SIBCON22: Maersk Plans Singapore Trial Methanol Bunkering Next Year

by Ship & Bunker News Team
Tuesday October 4, 2022

Maersk Oil Trading, the bunker supply arm of container line AP Moller-Maersk, plans to carry out a trial bunkering of methanol in Singapore next year.

Maersk Oil Trading, Mitsui & Co, Mitsui & Co Energy Trading Singapore and the American Bureau of Shipping are joining forces to launch a feasibility study of methanol bunkering logistics in Singapore, Mitsui said in a statement on its website on Tuesday during the Sibcon week of industry events in the city-state.

The participants plan to study the design of a potential methanol bunkering vessel, safe operating procedures, fuel storage and regulatory considerations.
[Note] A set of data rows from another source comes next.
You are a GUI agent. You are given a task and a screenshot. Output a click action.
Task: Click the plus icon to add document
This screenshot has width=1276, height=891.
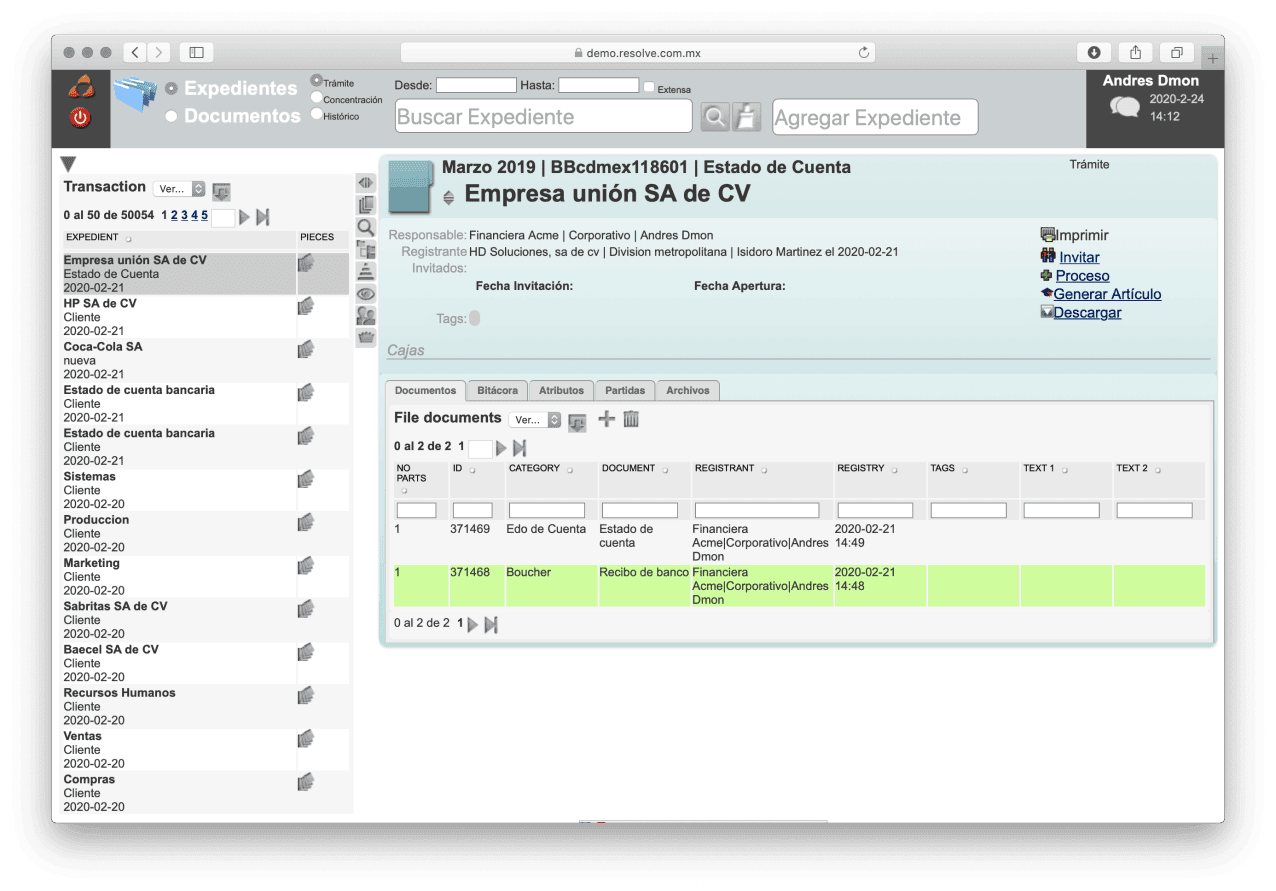[606, 419]
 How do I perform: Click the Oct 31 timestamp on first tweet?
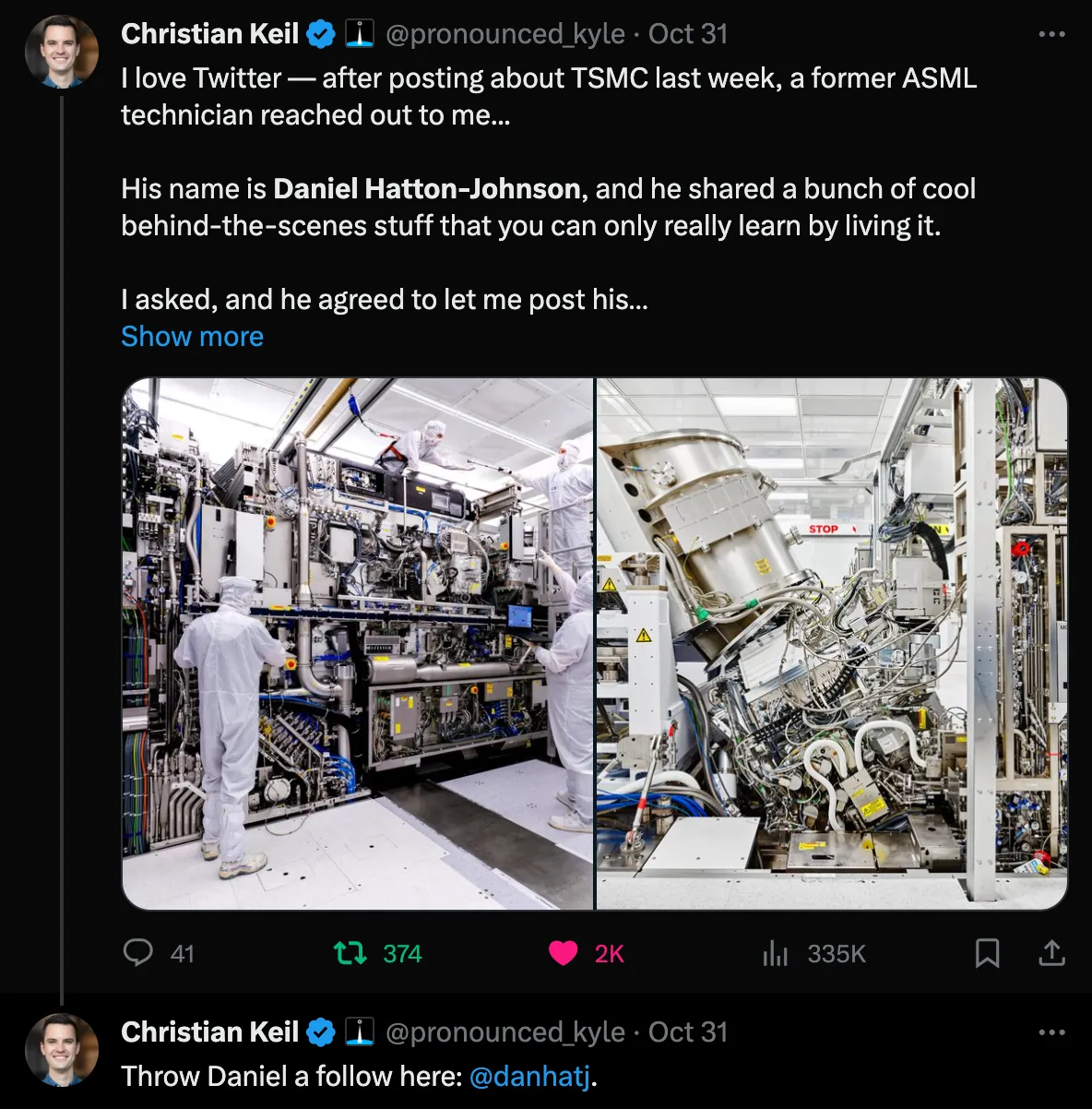(x=688, y=34)
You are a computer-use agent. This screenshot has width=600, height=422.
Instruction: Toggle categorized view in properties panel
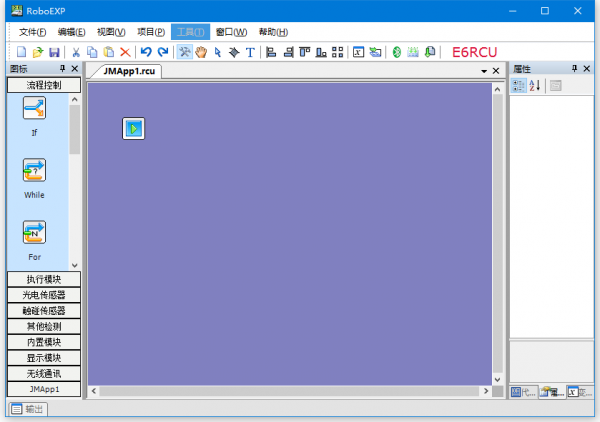(519, 85)
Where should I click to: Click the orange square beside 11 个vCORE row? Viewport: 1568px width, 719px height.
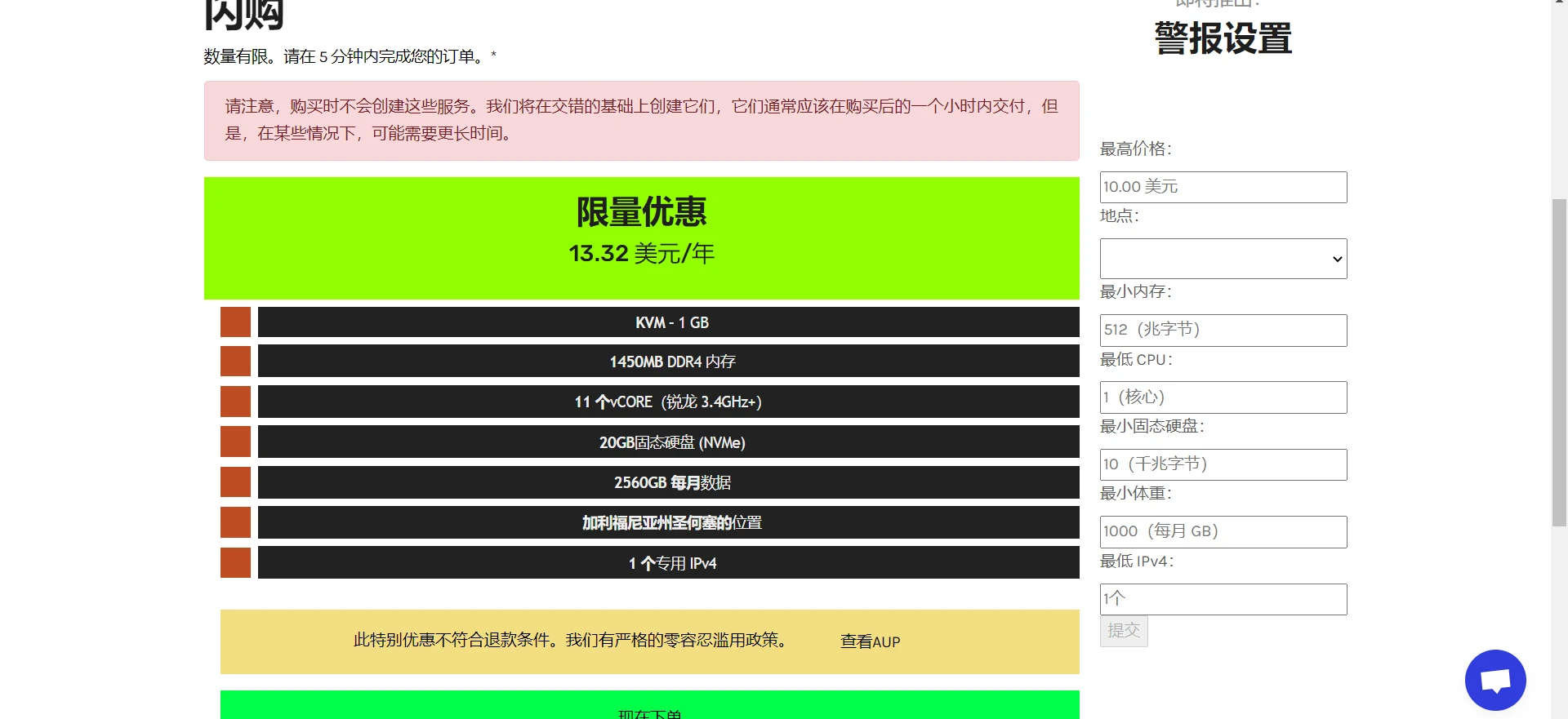coord(235,402)
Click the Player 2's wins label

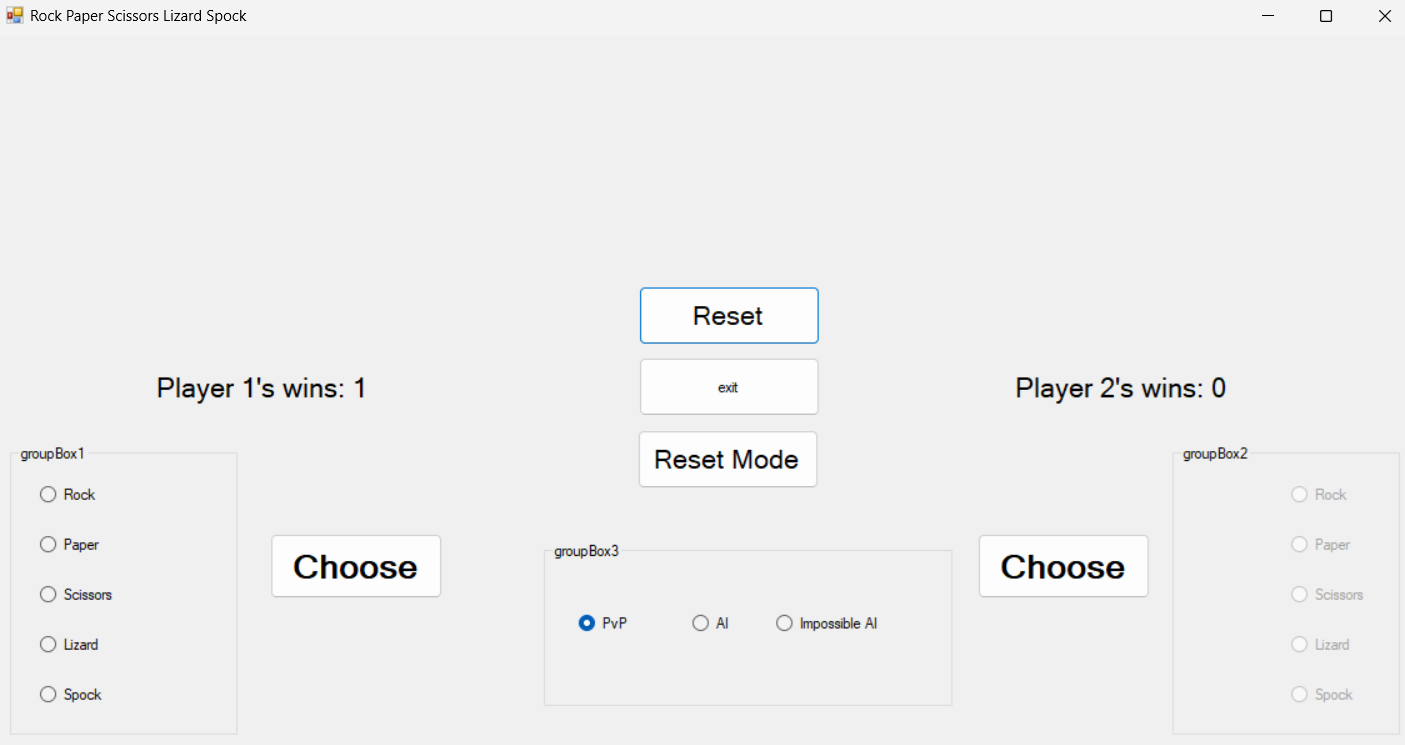1120,388
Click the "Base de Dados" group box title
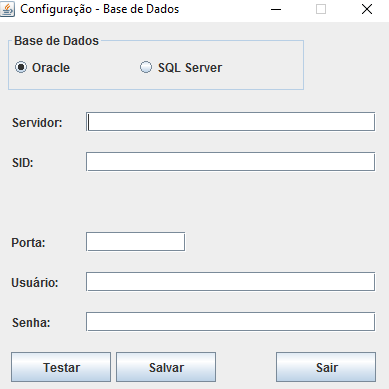The width and height of the screenshot is (389, 389). pyautogui.click(x=56, y=41)
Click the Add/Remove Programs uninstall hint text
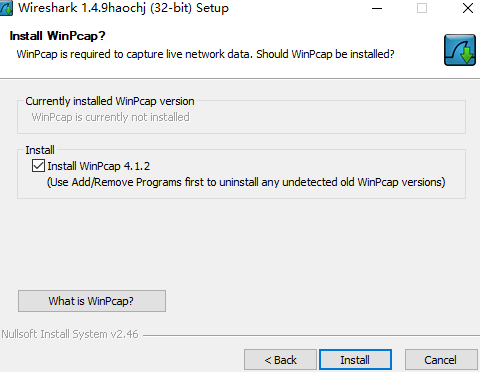Viewport: 480px width, 372px height. point(246,182)
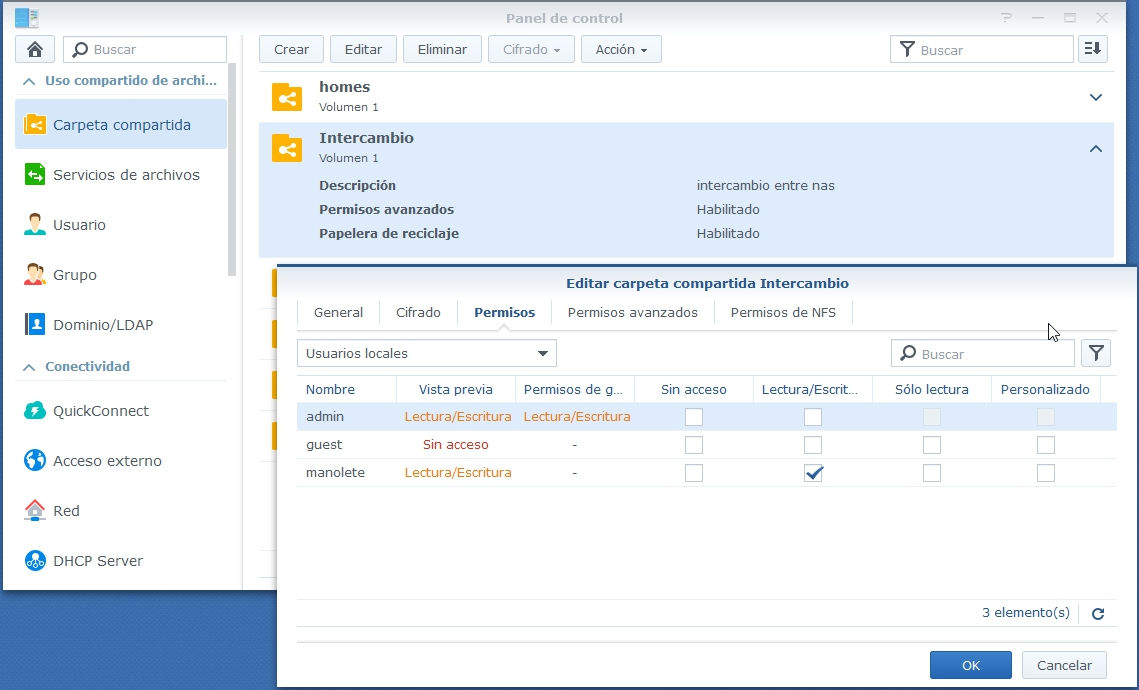Click the filter icon next to permissions search
The width and height of the screenshot is (1139, 690).
point(1096,353)
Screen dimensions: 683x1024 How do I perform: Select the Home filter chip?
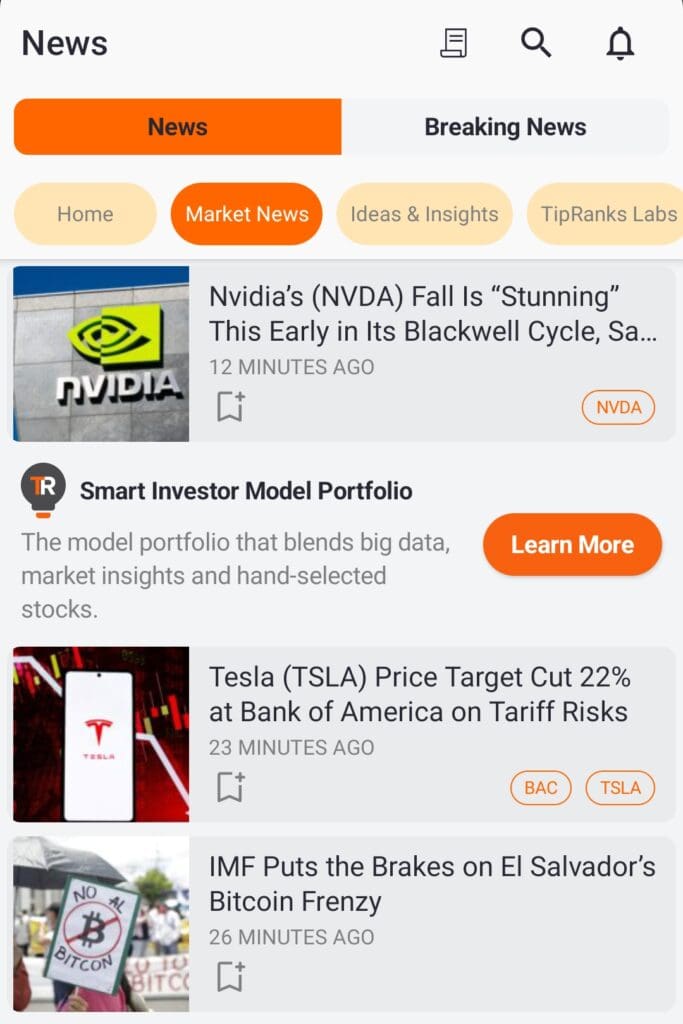[x=85, y=213]
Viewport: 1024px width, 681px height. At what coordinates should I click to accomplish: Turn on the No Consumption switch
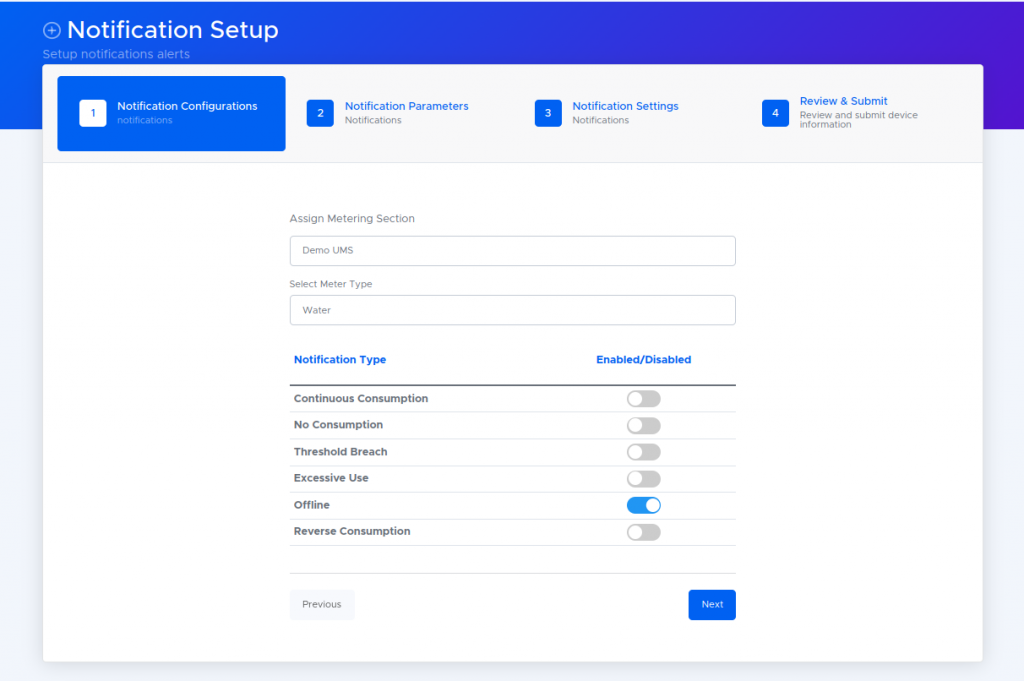click(x=643, y=425)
The aim will be to carry out a ship-to-ship methanol bunkering operation in Singapore in the first half of 2023.

"At AP Moller-Maersk, we have made great progress in identifying sources of green methanol and now developing and proving we can safely deliver it to our vessels is a key priority for us," Mikkel Kannegaard, head of Maersk Oil Trading, said in the statement.

"It will contribute strongly to our target of achieving net zero greenhouse gas emissions by 2040."

Maersk is one of the world's largest bunker consumers, and has given significant support to the nascent methanol bunker industry in recent years by announcing its first carbon-neutral vessels will run on green methanol.

The firm's first methanol-powered ship, a 2,100 TEU feeder vessel, is due for delivery in the middle of next year. It has a total of 13 container ships representing 194,100 TEU -- or 4.6% of its current total cargo capacity -- on order.

The challenge now is for the company to secure enough methanol to run these ships. The firm has previously said it may need as much as 6 million mt/year of the alternative fuel by 2030.

Maersk currently has partnerships which should deliver 730,000 mt/year of methanol by the end of 2025.

Methanex subsidiary Waterfront Shipping carried out a demonstration of ship-to-ship methanol bunkering at Rotterdam in May 2021.